Empurraram-na para dentro da estrutura, onde estavam várias outras pessoas. “Disseram ‘vai lá para dentro com todos os árabes’.” E recomeçaram “a bater, a atirar água por cima das pessoas, [a dar] pontapés na cabeça, a pisar”.
Rita conta que, sendo palpável o desespero geral, não ouvia murmúrios nem gritos de adultos. “Mas conseguia ouvir as crianças a chorar – e a orar também.” A mais velha, acredita, teria cerca de 11 anos, “mas a maior parte das crianças tinha menos de sete anos”.
A mais nova, Manar, tinha apenas quatro meses de idade. É filha de Suhaib Abualkebash, o pastor agredido sexualmente. Ao jornal israelita Haaretz, a mãe da bebé, Niama Abualkebash, contava que, depois do ataque, foi dar com a filha escondida no berço. “Levantei o cobertor e ela sorriu para mim.
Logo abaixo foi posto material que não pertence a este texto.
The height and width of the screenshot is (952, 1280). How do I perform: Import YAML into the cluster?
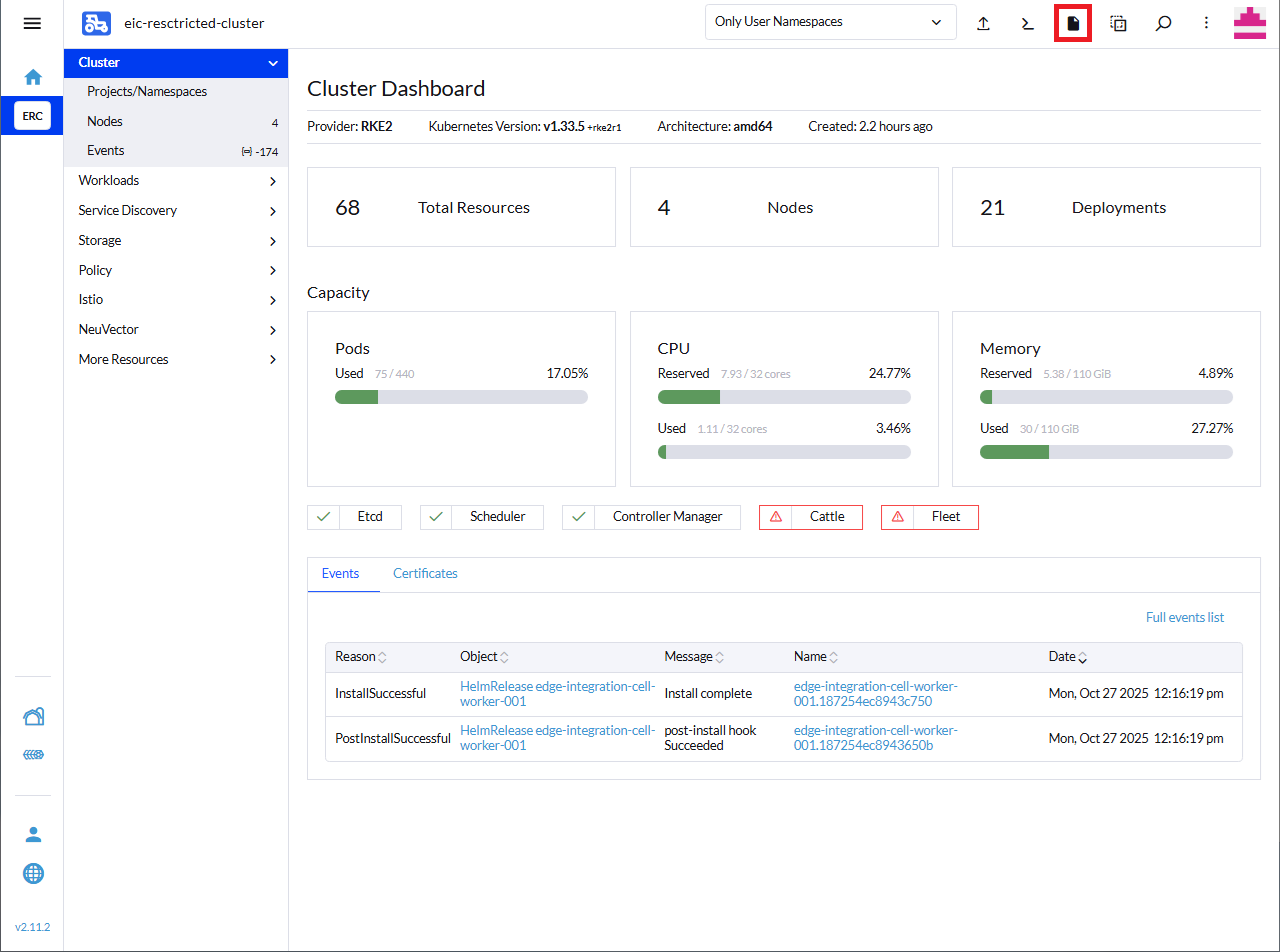(983, 22)
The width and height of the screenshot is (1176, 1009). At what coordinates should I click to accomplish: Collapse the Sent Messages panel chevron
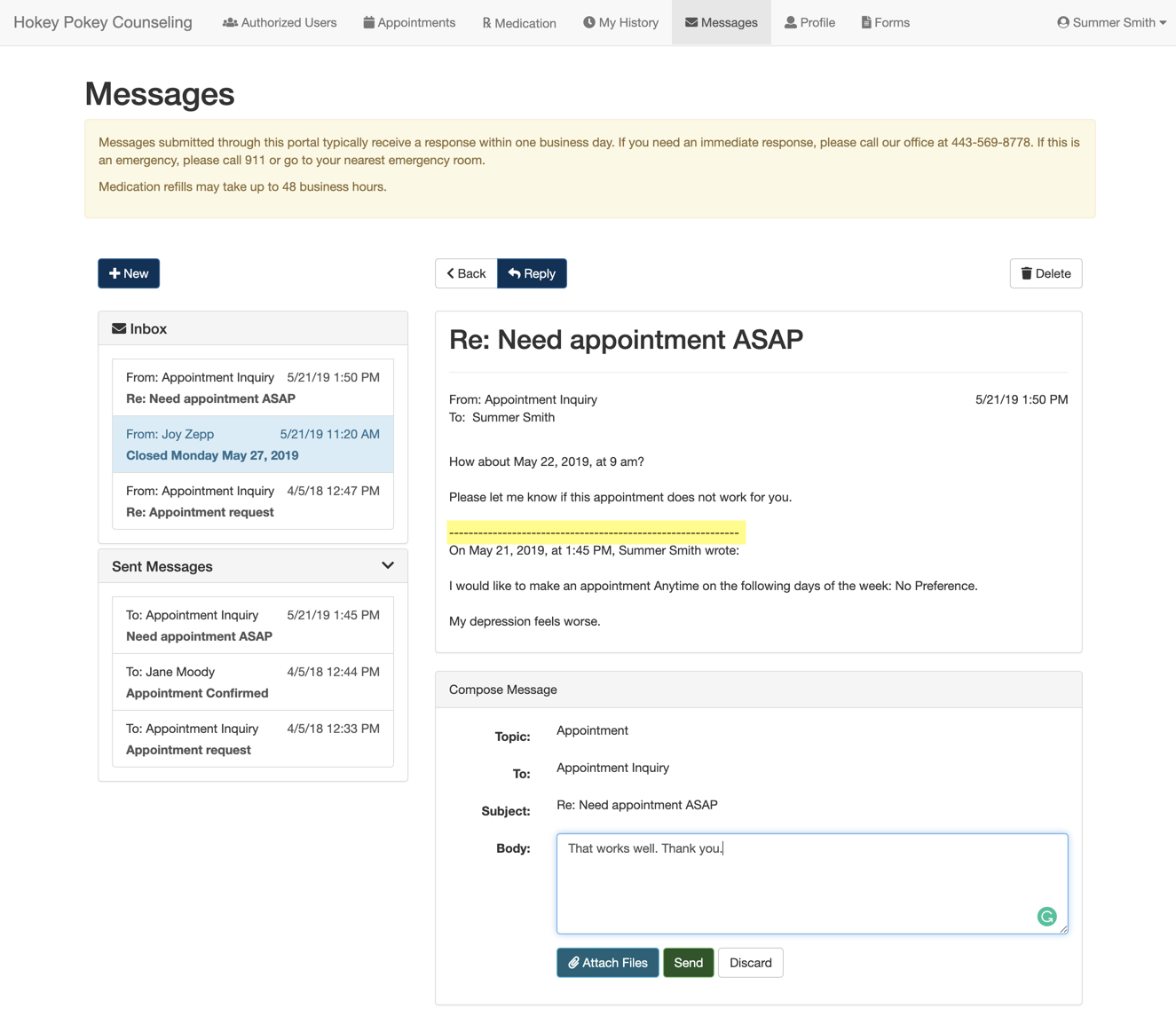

Suspirei de alívio e disse ‘É uma mensagem de Alá’.”
Durante toda a hora que durou o ataque, a mulher conta que receou que a bebé começasse a chorar. A filha de três anos tinha sido arrastada da tenda em pijama e atirada para o chão. O mesmo disse o marido ao New York Times. “Graças a Deus ela não chorou, porque eles batiam em todas as crianças que choravam.”
O cenário foi repetido por várias estruturas do acampamento. “Separaram-nos em grupos para aterrorizar todos os membros da família, ameaçaram as mulheres que as iam violar e que iam raptar as raparigas, as crianças pequeninas, que iam crescer com eles. Ameaçaram que da próxima vez iam fazer isso.”